Sunday, December 23, 2012

Parting Sans Sorrow...

I went to Rome today and had a wonderful Christmas visit with Kim, Phil, Cole, Christy, Oliver, Dexter, Jessica, Mason, Matt, and Kayley, it was a relaxed day that resonated with the laughter of four happy children.  It reminded me more than ever that Christmas is a children's holiday. It's a holiday that delights children, and that delight brightens the lives of everyone who stands in the presence of their joy.
   
I intended to go home when I left there, but something told me it wasn't time to go back to Marietta quite yet. So I  went by the cemetery to visit with Mom and Dad for a few moments--to tell them how proud I was of the kids, how happy everyone was, how much they'd love to see their great grandkids playing together. I thanked them for so many unforgettable Christmases, and for such a close, supportive family.
   
 After that, I drove past 3 Marchmont Drive and felt... nothing.
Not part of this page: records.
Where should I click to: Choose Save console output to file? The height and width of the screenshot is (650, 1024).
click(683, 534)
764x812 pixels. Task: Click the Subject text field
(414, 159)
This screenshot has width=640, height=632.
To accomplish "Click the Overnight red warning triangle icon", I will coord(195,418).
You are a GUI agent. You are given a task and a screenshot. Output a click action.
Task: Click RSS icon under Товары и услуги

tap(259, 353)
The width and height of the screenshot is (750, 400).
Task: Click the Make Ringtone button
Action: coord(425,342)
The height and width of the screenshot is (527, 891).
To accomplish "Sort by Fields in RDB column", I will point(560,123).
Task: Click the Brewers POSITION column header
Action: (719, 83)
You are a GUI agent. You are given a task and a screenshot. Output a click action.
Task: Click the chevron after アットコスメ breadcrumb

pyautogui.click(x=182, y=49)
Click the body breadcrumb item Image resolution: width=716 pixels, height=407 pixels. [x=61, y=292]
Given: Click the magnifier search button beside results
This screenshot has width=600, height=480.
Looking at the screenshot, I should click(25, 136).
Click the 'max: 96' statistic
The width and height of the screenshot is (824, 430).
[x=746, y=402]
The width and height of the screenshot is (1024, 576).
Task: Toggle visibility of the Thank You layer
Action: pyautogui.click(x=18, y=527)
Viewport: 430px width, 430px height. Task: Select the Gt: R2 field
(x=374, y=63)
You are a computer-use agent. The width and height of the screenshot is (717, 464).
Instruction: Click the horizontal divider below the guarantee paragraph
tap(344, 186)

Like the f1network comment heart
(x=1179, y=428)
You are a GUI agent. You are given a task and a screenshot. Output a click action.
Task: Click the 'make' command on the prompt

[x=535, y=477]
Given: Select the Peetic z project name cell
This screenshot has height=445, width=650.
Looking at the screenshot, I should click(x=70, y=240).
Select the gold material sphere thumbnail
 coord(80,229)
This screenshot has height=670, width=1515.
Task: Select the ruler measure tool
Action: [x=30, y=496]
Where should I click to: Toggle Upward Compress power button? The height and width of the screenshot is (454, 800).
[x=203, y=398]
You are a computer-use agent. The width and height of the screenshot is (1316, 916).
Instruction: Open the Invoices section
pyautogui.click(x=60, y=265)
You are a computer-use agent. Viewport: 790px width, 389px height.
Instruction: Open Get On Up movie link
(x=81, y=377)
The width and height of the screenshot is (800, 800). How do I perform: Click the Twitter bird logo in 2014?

What I saw was a house that has, in the year since Cole and Christy moved out, deteriorated to the point that it looks twenty years older. The yard was unkempt, the house in decline. The old Gresham house was missing siding, with silver insulation board showing in large sections. There were broken-down cars in the driveways and the yards. The old Gresham outbuilding that stood on the edge of my parents' yard had been torn down, but the broken pieces were scattered about like the aftermath of a disaster. It's as if the house--in fact, the entire neighborhood--had sustained only because of my parents unflagging will to better everything they touched, everyone they loved, then by Cole and Christy's youthful vitality and eagerness to share what they had loved about that home. As soon as those energies were gone, the house succumbed to the same entropy that has turned the rest of Paris Heights into a weary, uninviting assortment of homes--not a neighborhood or a community any longer.
 
But you know what? It didn't mean anything to me. I wasn't angry about it. I wasn't saddened by it. It's not my home any more. My old home is in photos, in the hundreds of stories that Kim and I tell, in the dreams that I often have in which we're all together in that warm, welcoming family room... and in my heart. This rundown house, occupied by strangers who take no pride in its appearance and who have no idea of the love that filled its walls for so long, is no longer home to anyone I know and no longer looks like a place I'd call home.
 
I then drove up Leon Street to see Gary Steele's old house. it's now an empty lot. Right after Mr. Steele died, the house mysteriously burned to the ground and now there's no sign that a house was ever there. It looked tranquil, with no sign of the family that had called it home for more than fifty years. And on the other side of Leon Street, the white fence was covered in spray-painted graffiti that no one cared about enough to paint over...
 
It used to bother me that my past was gradually fading away--West Rome High School (my alma mater) is a Walmart parking lot, East Rome High School (where I first taught) is a K-Mart parking lot, Candler's and Couch's and the West Rome Post Office are all gone. But now I realize that what I loved about West Rome always lives on in my mind and my heart, and what's there has no emotional attachment to me any longer. Its detritus piled upon my past, and my only connection to it is that it exists atop something that I still remember and love...
   
It was a sort of good feeling, really; it was a sense of acceptance, a break with the past.
West Rome is the place I once knew, and parts of it--Coosawattee, Coker Estates, some of the homes off Burnett Ferry--look quite inviting still. But most of it just goes to prove to me that nothing gold can last...

1 comment:

  1. The place where we grew up is changing. Difficult to see, but it just reminds me that I'm (allegedly) a grown up now.